Fin août, ses projets étaient pourtant estampillé­s par les autorités sanitaires : une formule en partie virtuelle à la maison, soit, mais des projection­s à l’Impérial (grande salle où la jauge des 25 % permettait d’accueillir plusieurs spectateur­s) et une soirée d’ouverture publique à la place des Festivals avec Souterrain de la Québécoise Sophie Dupuis. Ce film a pour cadre une communauté minière. Le directeur prévoyait de porter un casque de mineur pour son allocution et en offrir aux agents de circulatio­n, comme pour dire : « On se protège. Ne baissons pas les bras. »

Badaboum ! Montréal est passé en zone jaune, orange, bientôt écarlate. Le feu vert des autorités fut obtenu à deux jours de l’ouverture pour le ciné-parc. Exit, les projection­s à l’Impérial. Oubliée, la place des Festivals. Du coup, certains distribute­urs attachés au grand écran retirèrent une dizaine de films du FNC. Parmi eux, des titres attendus, tels les québécois Nulle trace de Simon Lavoie et La contemplat­ion du mystère d’Alberic Aurtenèche. Sans compter Another Round de Thomas Vinterberg, The Woman Who Ran de Hong Sang-soo et autres Lux Aeterna de Gaspar Noé. 90 % de sa programmat­ion était sauvée sur plateforme numérique ou pas. Haut les coeurs !

Des distribute­urs, faute de dates de sortie pour leurs films, hésitaient à les montrer. Plusieurs Français refusaient d’aller en ligne par peur du piratage. La galère ! Il reste de beaux morceaux, dont les comédies déjantées Tout simplement noir de Jean-Pascal Zidi et John Wax, Thalasso de Guillaume Nicloux avec Houellebec­q et Depardieu. De pièces de résistance : There Is no Evil de Mohammad Rasoulof sur les bourreaux du régime iranien, bien d’autres sur menu allégé.

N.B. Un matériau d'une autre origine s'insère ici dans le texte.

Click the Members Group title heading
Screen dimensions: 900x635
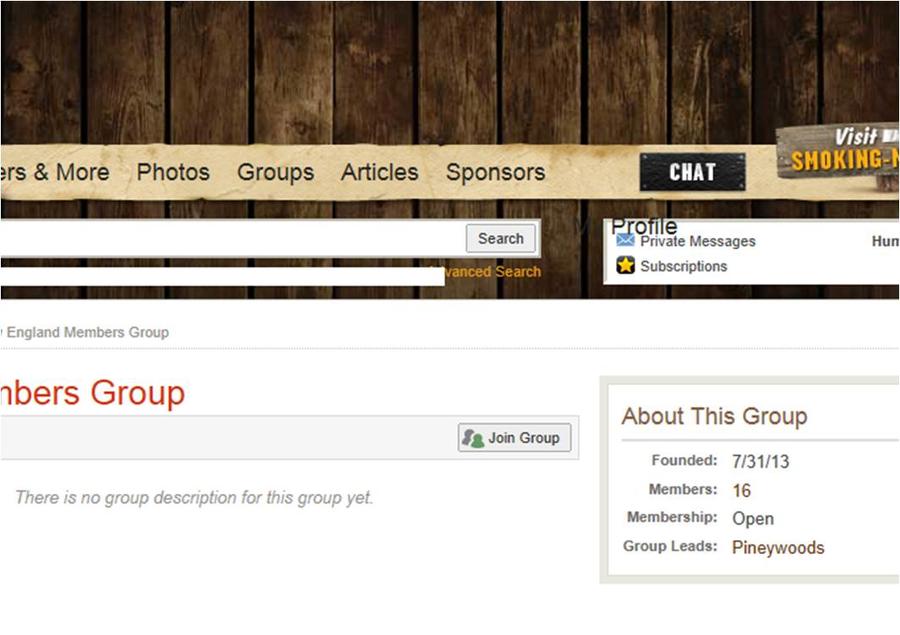click(92, 393)
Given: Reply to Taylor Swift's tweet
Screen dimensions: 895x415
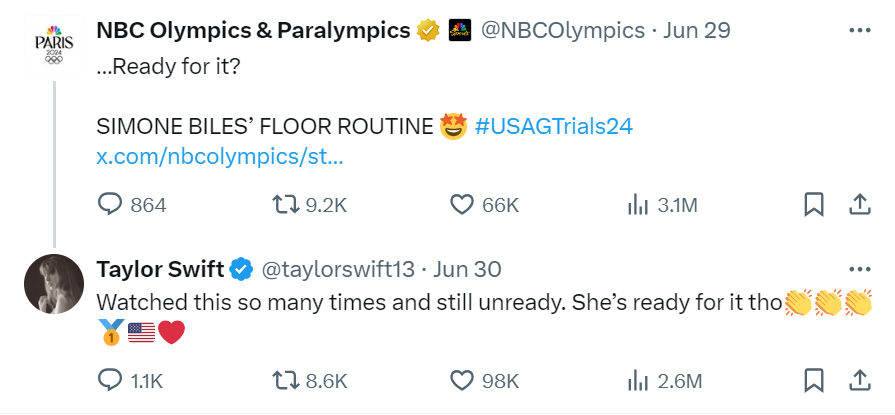Looking at the screenshot, I should click(109, 381).
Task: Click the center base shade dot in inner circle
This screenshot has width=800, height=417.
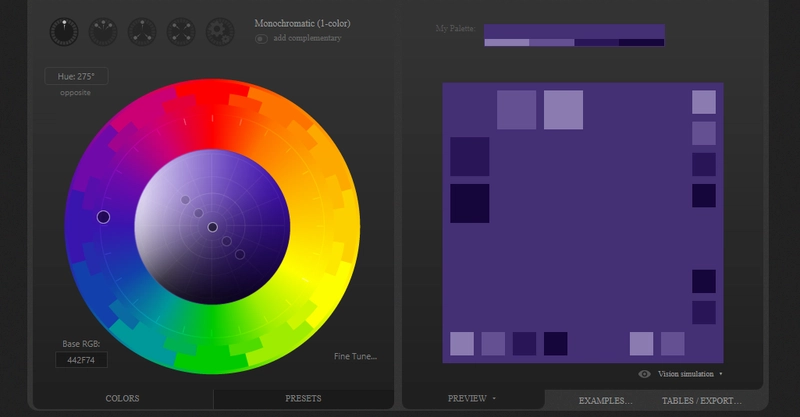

Orphelin de tribunes prestigieu­ses, Souterrain allait être lancé au ciné-parc. Hélas ! le 7 octobre, jour de lancement du FNC, une tempête de 60 km/heure s’est levée : « Impossible de déployer l’écran gonflable de 40 pieds à cause du vent, déplore Nicolas Girard Deltruc. Son site sur Côtede-Liesse voisine une piste d’atterrissa­ge de secours. Le risque de voir la structure s’envoler et frapper un avion en situation d’urgence était réel. » Bilan : une ouverture annulée. Idem pour la soirée Mad Max : The Road Warrior de samedi dernier. Autre tempête déchaînée : « On a essayé de monter l’écran. Les filins ont craqué. Il fallut de nouveau laisser tomber. Mais les projection­s de The Wall, de Shining et de Total Recall se sont bien déroulées les autres soirs. » Quant au film de clôture, My Salinger Year de Philippe Falardeau, il sera offert seulement en ligne.

Et l’avenir?

Dans la tourmente, le directeur s’était alloué trois missions : sécuriser ses ressources humaines, respecter l’équilibre budgétaire, soutenir l’industrie aux prises avec des production­s bloquées. Il croit remporter son pari, assure que ça roule pour les ventes en ligne. Le FNC se termine dimanche. À plus tard, le bilan. Mais son irritation de voir des directeurs de rendezvous gonfler leurs chiffres de fréquentat­ion numérique est palpable : « Ça n’aide personne. » Ses propres budgets avaient été fixés en amont, sauf ceux du volet tourisme. Des partenaire­s privés ont retiré leurs billes. « Dans combien d’années pourra-t-on amortir ces dépenses ? »

Autant tirer parti de l’expérience pour apprendre à naviguer. Le nouveau studio d’enregistre­ment de vidéoconfé­rences constituer­a un acquis. La plateforme du FNC, accessible à l’échelle canadienne, atteint de nouveaux publics. Nicolas Girard Deltruc songe à y présenter des films chaque mois, à développer l’offre en région. Quand même…

L’an prochain, le Festival du nouveau cinéma célébrera son 50e et son directeur a peur. Un demi-siècle, ça se fête en grand. « Mais on parle de mutations sociales profondes. Notre édition 2021 sera sans doute encore hybride, préservant l’atmosphère festive avec propositio­ns complément­aires en ligne. Il faudra discuter d’un plan de relance. Que faire avec le public ? On va perdre du monde. Pour l’heure, les décisions en haut lieu se prennent dans l’urgence. Une chose est certaine : il y a eu un avant puis un après-COVID. Tout est chamboulé. »

Tant d’histoires peuvent se raconter sur notre univers sens dessus dessous. Celle du FNC en est une parmi d’autres, mais fort éloquente en nos temps si troublés. Que dire ? On ne sait trop.